The book teaches you how to write a 3D software rasterizer from first principles. The first part of the book is nothing but a well written linear algebra primer. The book then assumes you have nothing but a C++ compiler and a pointer to the frame buffer like you might get using SDL.

Unfortunately the book appears to be out of print, and the APIs used are a bit out of date at this point (Win32 and old DirectX used to set up a window w/ a frame buffer ptr).

All the same, I would still highly recommend it to anyone who wants to understand the foundations of 3D math and fixed function rendering pipelines.

4 comments

Another tutorial from first principles. https://github.com/ssloy/tinyrenderer/wiki
Seems to be the same author, but an earlier book?
This is a PDF of the 1st edition of another book by the same author. There is a 2nd edition, which is an excellent but outdated text covering 2D game programming.
Thanks for the recommendation, I'll see if I can find a copy somewhere.

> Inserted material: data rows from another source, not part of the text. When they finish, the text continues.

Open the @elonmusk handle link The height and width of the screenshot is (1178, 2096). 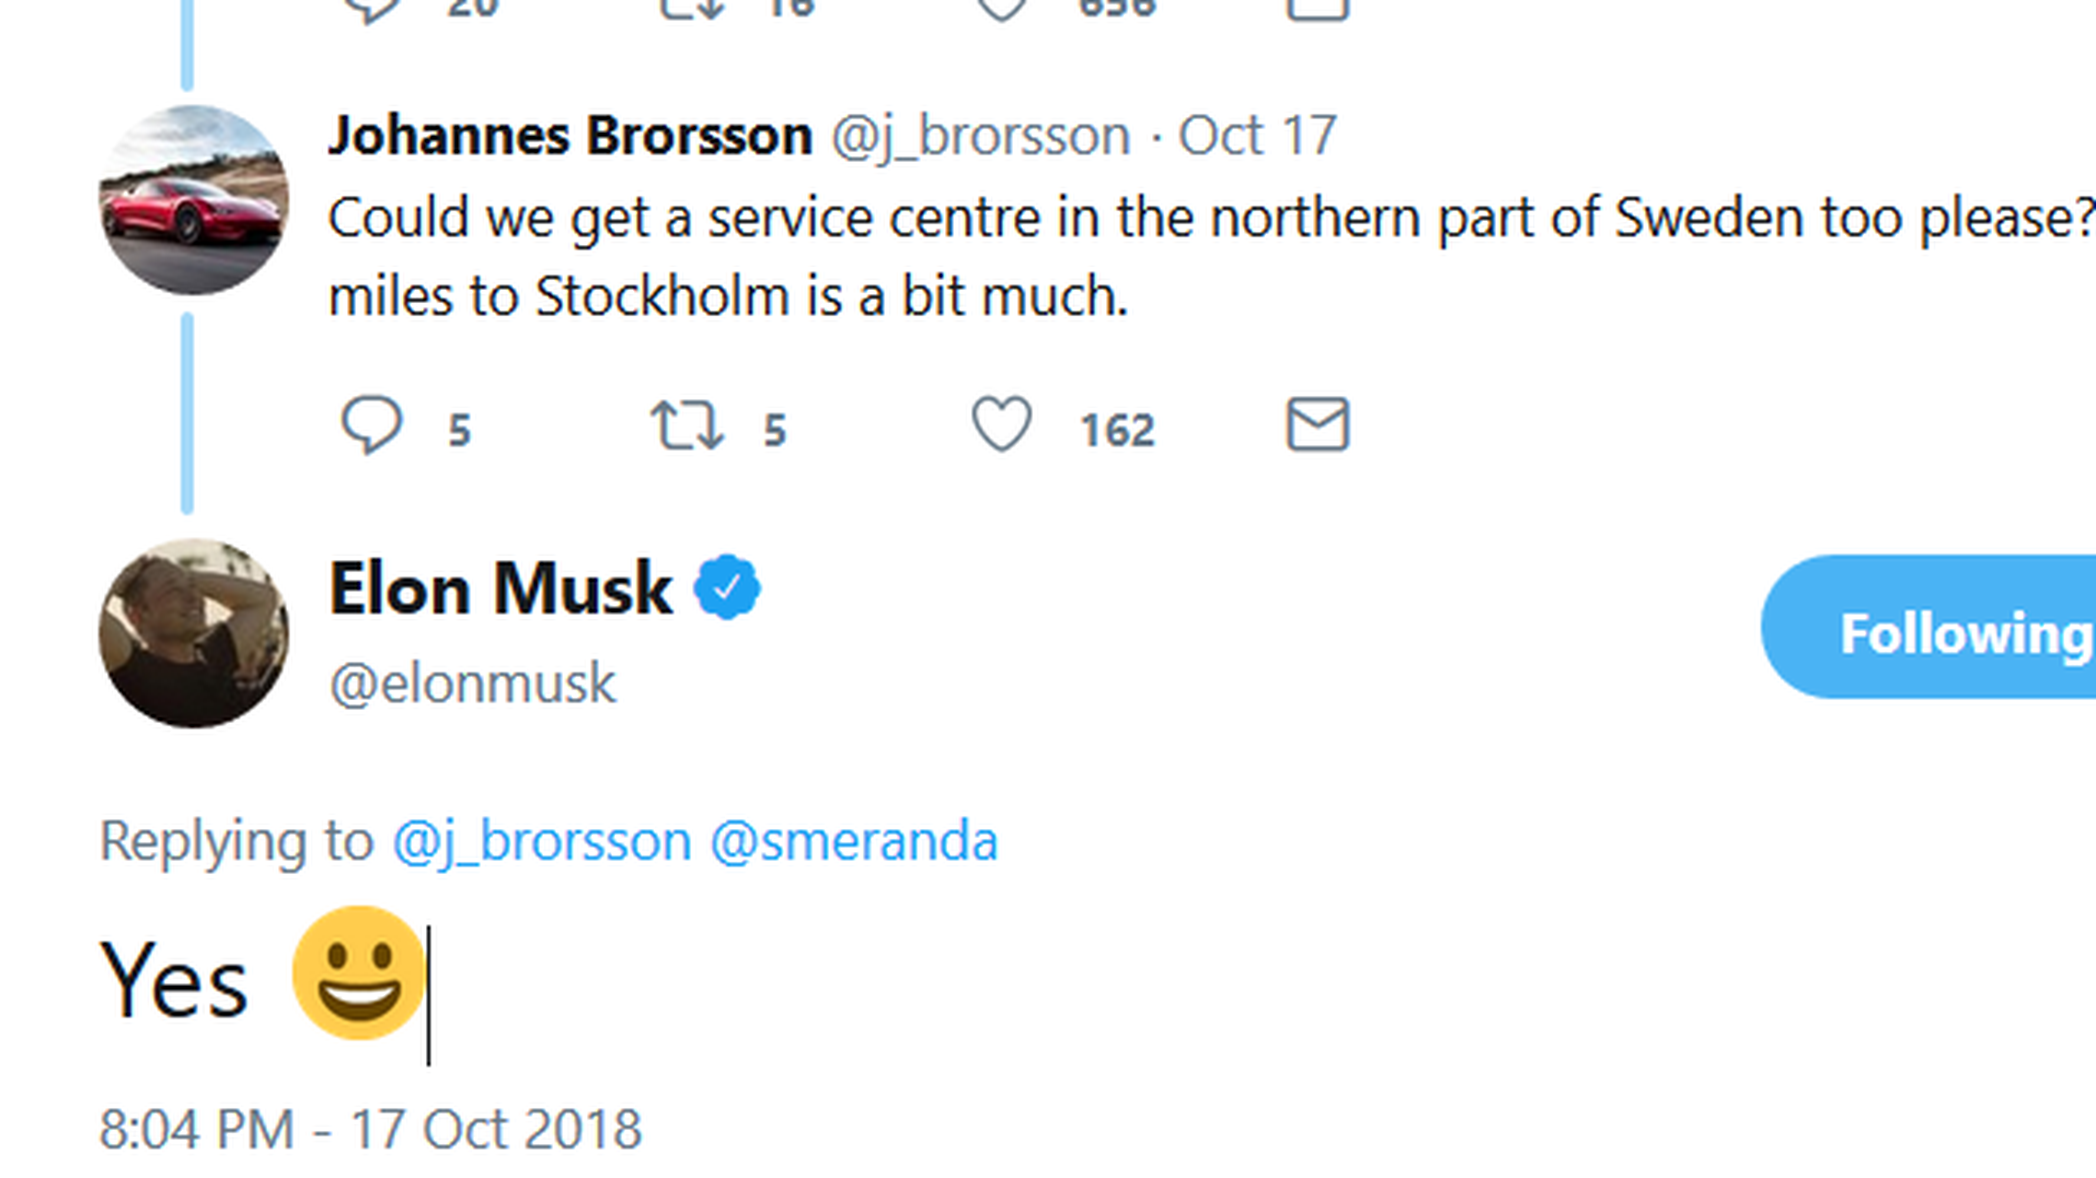pyautogui.click(x=472, y=684)
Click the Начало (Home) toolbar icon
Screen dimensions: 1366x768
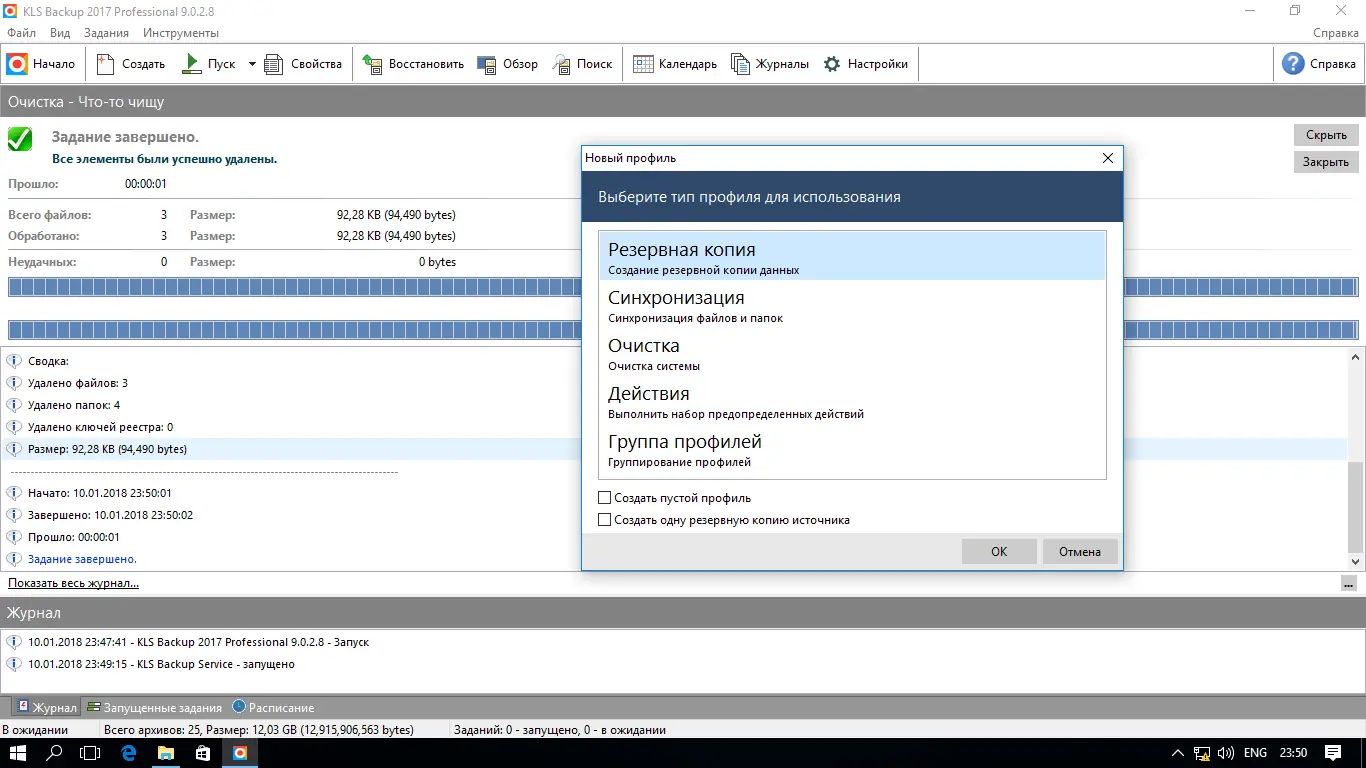(x=42, y=63)
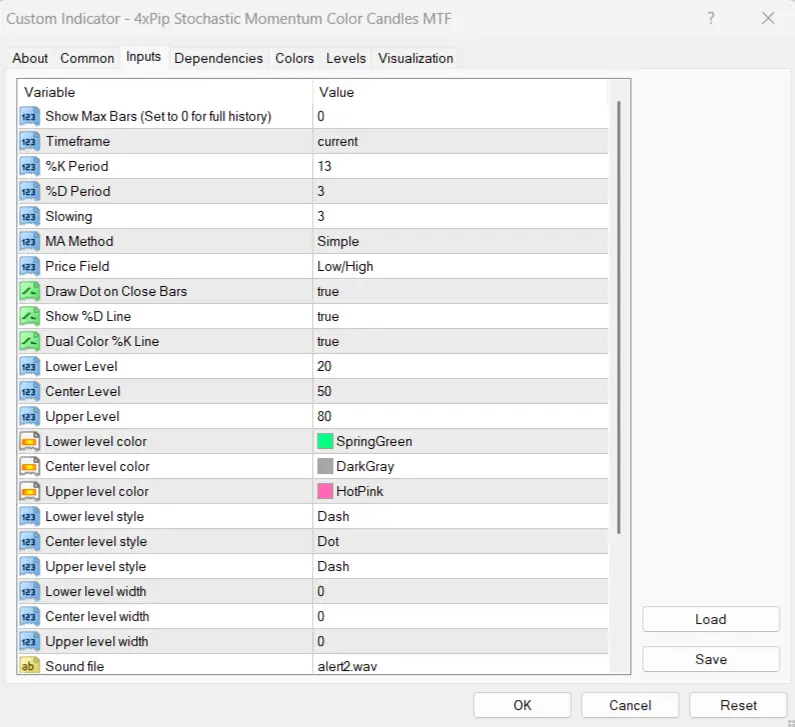Click the icon beside Upper level color
Viewport: 795px width, 727px height.
(29, 491)
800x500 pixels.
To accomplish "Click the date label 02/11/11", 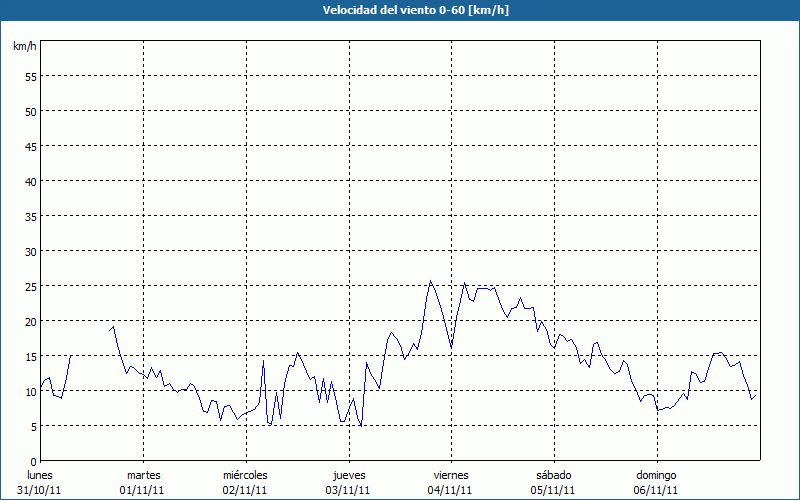I will (245, 490).
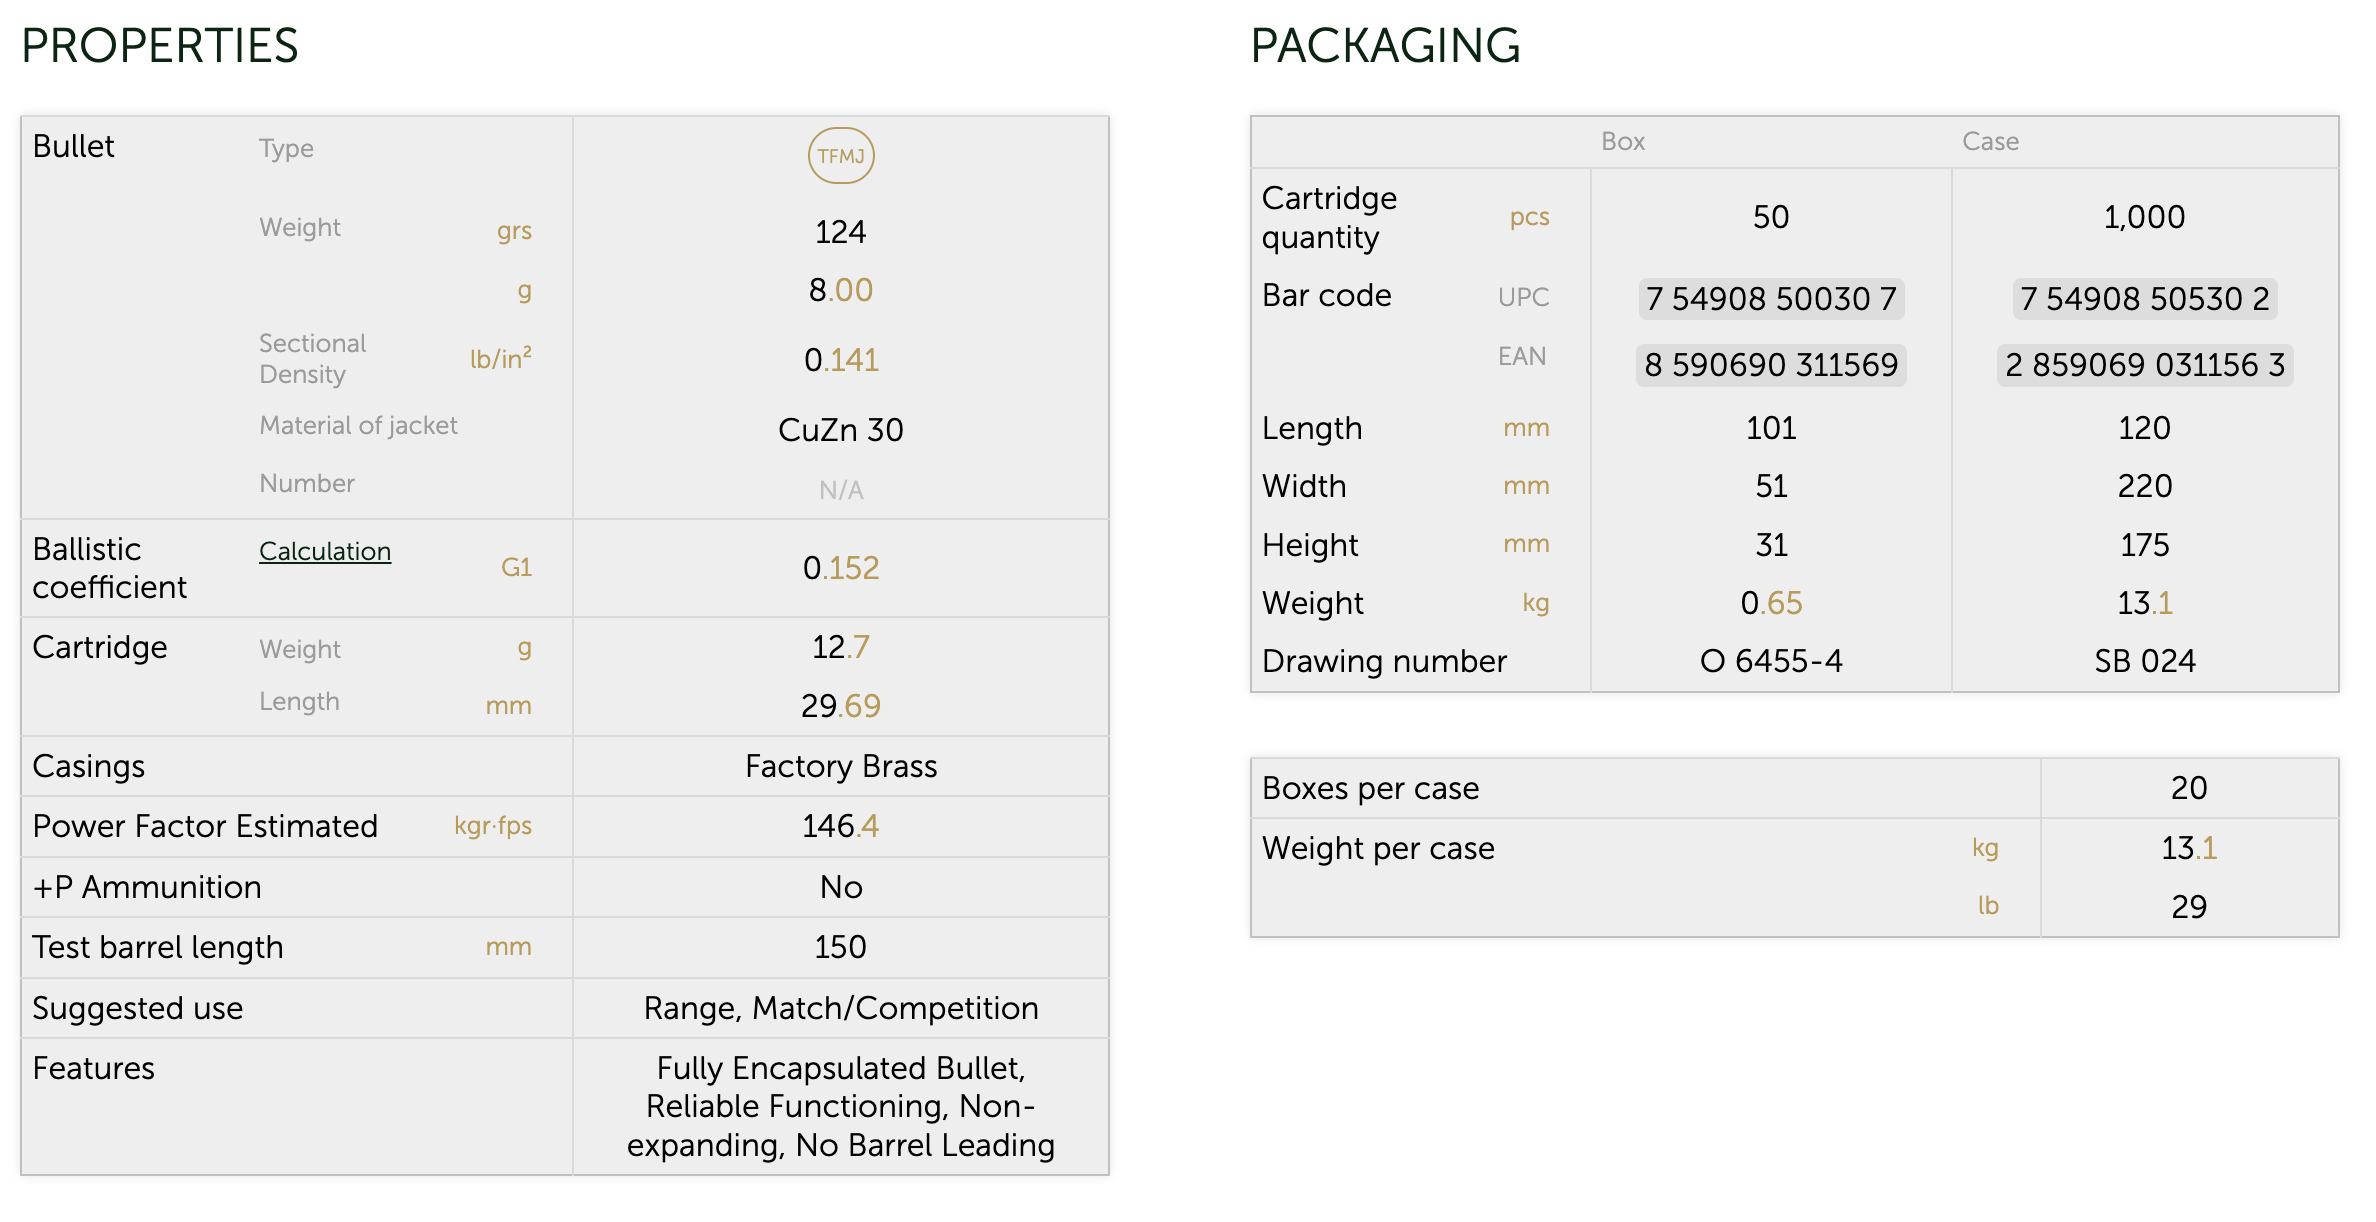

But I think the 12-yo-me wouldn't have bought a book and certainly wouldn't have appreciated one that starts with a linear algebra primer (no matter how well written).

Really, what I would've needed back then would've been a relatively short tutorial somewhere online, preferrably one that doesn't require me to start with linear algebra. Just the basic arithmetic I was familiar with back then. Maybe I will indeed have to try write one now some day.

Short enough that it would be easy for people to contribute translations. Indeed, a math heavy book in English would've been totally inappropriate.

I just had the Asphyxia Demotutorials (look them up on one of those oldskool textfiles websites, maybe it's exactly what you are referring to? except of course the bits were they also learn you Turbo Pascal and ASM :p) But the arithmetic, goniometry (trigonometry?) and geometry were the hard parts, which I learned in school, but were still tricky (because I liked learning, not memorizing formulas).

Linear algebra was the new and easy part. You don't need matrix inversions, eigenvectors or triangular decompositions or any of the complex Linear Algebra stuff. It's just vector math. And you probably already know arrays. It's merely a notational convenience when you recognize that you're doing the exact same operations on three x,y,z-variables all the time.

When I saw it first as a teenager I was like "hey that's clever, lots less to write!" (when working out formulas on pen and paper, not having to write everything thrice, yay!).

That sounds like a perfect way to satisfy my curiosity! I've been considering writing a software rasterizer for the fun of it. Thanks for the recommendation; I'll keep a look out for it too.